» **TASK BRIEF**: Which lines in the listing below contain the word "info"? Copy each one.

"""

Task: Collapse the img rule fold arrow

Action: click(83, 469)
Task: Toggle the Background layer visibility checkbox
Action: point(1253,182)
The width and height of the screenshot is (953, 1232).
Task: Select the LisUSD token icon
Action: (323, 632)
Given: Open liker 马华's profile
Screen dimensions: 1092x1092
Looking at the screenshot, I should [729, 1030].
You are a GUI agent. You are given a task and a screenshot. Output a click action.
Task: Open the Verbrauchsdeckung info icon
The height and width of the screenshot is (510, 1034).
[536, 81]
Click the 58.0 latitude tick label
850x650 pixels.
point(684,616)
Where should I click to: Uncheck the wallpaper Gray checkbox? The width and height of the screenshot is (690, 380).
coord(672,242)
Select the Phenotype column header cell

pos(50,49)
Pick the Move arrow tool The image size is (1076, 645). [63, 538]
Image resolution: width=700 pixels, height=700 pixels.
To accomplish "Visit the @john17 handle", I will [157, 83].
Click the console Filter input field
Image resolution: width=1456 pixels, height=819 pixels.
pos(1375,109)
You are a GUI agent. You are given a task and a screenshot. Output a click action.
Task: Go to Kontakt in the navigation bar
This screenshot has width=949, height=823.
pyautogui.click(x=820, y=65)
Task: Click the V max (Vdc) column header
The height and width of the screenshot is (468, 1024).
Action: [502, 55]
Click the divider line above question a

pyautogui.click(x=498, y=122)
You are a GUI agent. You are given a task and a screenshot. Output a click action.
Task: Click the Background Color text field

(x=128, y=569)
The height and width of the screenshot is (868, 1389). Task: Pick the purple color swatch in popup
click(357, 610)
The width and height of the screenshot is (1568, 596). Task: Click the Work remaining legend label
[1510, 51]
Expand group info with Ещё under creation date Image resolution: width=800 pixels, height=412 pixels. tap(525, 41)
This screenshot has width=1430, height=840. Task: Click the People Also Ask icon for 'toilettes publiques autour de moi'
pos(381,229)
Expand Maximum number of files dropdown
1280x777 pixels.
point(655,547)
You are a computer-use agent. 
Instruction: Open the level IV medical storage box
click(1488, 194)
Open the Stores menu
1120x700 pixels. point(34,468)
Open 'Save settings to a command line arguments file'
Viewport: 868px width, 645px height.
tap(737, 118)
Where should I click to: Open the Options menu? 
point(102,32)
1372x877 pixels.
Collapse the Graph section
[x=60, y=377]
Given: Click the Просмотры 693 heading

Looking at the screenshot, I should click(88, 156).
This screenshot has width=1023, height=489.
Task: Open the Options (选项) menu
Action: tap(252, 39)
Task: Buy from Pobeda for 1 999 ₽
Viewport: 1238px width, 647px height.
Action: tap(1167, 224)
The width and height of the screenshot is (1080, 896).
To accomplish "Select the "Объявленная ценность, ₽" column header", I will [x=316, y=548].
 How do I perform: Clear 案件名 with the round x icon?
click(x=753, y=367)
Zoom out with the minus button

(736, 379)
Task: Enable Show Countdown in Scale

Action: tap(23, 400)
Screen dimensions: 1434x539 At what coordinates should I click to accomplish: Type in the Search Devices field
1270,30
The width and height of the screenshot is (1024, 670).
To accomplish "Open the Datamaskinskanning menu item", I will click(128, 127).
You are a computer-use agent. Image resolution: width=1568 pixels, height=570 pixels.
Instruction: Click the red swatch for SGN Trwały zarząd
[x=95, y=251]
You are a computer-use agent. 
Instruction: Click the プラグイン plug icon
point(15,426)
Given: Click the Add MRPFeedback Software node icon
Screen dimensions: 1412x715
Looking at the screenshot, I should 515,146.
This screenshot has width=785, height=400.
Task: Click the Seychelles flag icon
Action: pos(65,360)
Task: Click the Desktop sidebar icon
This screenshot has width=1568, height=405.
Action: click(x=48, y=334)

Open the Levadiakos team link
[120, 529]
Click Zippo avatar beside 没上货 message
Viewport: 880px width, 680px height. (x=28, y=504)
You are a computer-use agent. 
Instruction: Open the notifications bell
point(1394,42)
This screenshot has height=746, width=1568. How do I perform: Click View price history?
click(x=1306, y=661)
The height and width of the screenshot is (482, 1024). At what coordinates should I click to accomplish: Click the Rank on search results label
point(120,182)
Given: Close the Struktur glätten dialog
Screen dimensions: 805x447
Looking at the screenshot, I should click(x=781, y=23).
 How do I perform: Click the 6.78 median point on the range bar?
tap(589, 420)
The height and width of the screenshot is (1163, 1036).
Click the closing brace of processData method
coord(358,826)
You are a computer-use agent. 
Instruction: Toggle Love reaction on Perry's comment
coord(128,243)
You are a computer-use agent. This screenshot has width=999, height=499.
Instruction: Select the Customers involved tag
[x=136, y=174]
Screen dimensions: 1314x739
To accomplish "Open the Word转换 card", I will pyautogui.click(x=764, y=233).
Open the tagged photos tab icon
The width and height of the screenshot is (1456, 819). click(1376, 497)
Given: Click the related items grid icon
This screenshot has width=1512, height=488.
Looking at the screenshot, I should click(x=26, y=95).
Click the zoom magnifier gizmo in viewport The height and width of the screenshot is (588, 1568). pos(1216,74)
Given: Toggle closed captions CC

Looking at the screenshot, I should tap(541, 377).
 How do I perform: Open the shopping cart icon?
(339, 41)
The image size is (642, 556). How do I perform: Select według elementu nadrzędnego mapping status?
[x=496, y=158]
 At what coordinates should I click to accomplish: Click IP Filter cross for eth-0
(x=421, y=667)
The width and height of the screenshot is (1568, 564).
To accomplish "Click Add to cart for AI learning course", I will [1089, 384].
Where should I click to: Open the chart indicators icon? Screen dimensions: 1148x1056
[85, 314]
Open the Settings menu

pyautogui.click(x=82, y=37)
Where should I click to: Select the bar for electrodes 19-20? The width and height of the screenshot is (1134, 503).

"""

» **REPLY**:
Task: Open the Verbrauchsdeckung info icon
Expand group info with Ещё under creation date Image resolution: width=800 pixels, height=412 pixels. tap(525, 41)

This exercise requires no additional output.